Il paese invece merita l’accentuazione sul bèl, stabèl cioè ben posto, collocato com’è sopra la sponda sinistra del Brembo da cui si ammira Zogno. In realtà lui abitò sempre in Borgo San Leonardo a Bergamo e in Piazza Pontida gli eressero, negli anni ‘30, una statua con fontanella e la dicitura “cantò in rima vernacola l’anima della gente bergamasca”. 

La frazione di Zogno si svolge in lungo come su un terrazzo, ridente specialmente di questa stagione, frutto millenario di scavo del fiume e scivolamento del monte. Lo si raggiungeva un tempo evitando la stretta dei ponti di Sedrina, proprio come oggi preferiscono fare molti ciclisti che vogliono star lontani dalla trafficata provinciale e godersi la discesa che porta al vecchio ponte.

Il Ruggeri era poeta comico. Si dichiarava “figlio del confetino”; il padre vendeva dolciumi. Invitato nei salotti e sempre al centro di allegre brigate, era pronto a raccontare storielle e lanciare frizzi. Tutti volevano ascoltare le sue “poesiole” che andavano a ruba, “Ruger, dam una copia di tò rime”. Tra amici e conoscenti c’erano il maestro Mayr, il nobile Camozzi, i pittori Scuri Carnovali Baschenis, il letterato Cherubini, il bibliotecario Ravelli e lo stesso Donizetti. Aveva preso a modello il poeta meneghino Carlo Porta. Non fu solo un buon mestierante o poeta zeugatù, come si definiva; in certi componimenti seppe toccare le corde dell’animo umano. Anche a Stabello è stato messo un suo busto, davanti all’Asilo e alla scuola elementare dove pochi bimbi fanno chiasso e corrono qua e là. E’ ritratto con il bonario sorriso, giocoso come era nel suo carattere. A pochi passi si può leggere la targa sulla casa dove era nato.

La Chiesa è dedicata a Santo Stefano. All’interno che è un’unica navata ci accoglie la statua del santo che tiene su un piatto tre sassi a ricordo della lapidazione. Sulla volta scene della sua vita.  Il portone d’ingresso  è valorizzato da due eleganti colonne che sorreggono un timpano curvo in marmo di Botticino. La data della costruzione, o meglio rifacimento, è incisa su una pietra lasciata a vista al lato della strada, anno 1625.
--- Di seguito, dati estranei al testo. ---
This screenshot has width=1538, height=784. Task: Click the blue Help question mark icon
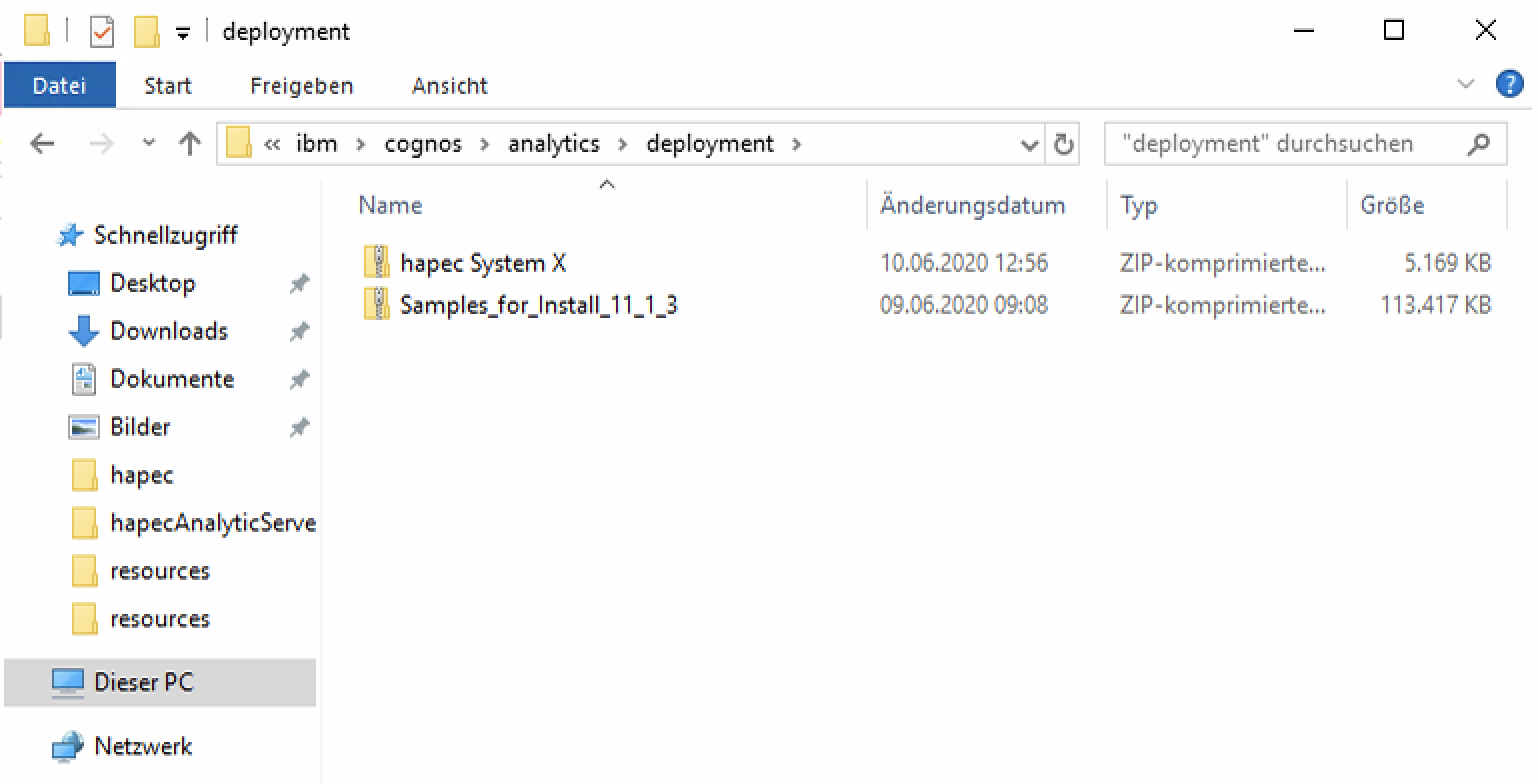(1508, 85)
Sulla stessa via s’innalza oltre il caseggiato una torre risalente al XII secolo. “Anche la mia casa è antica” mi dice un signore dai capelli bianchi che è andato ad abitare a Villa d’Almé lasciando la casa di famiglia al figlio. “Vecchia quanto? cent’anni?” “Eh! Cinque volte tanto e le lascio immaginare il fastidio di quei muri quando c’è qualcosa da ritoccare”. Mi indica altre costruzioni antiche, il passaggio in un cunicolo sotto le case che poi si allarga in una piazzetta, la casa del parroco che deve pure gestire la parrocchia di Poscante: “ma un tempo qui comandavano i monaci di Astino”. Mi invita a proseguire e arrivare fino a Miragolo da godere con una giornata come questa.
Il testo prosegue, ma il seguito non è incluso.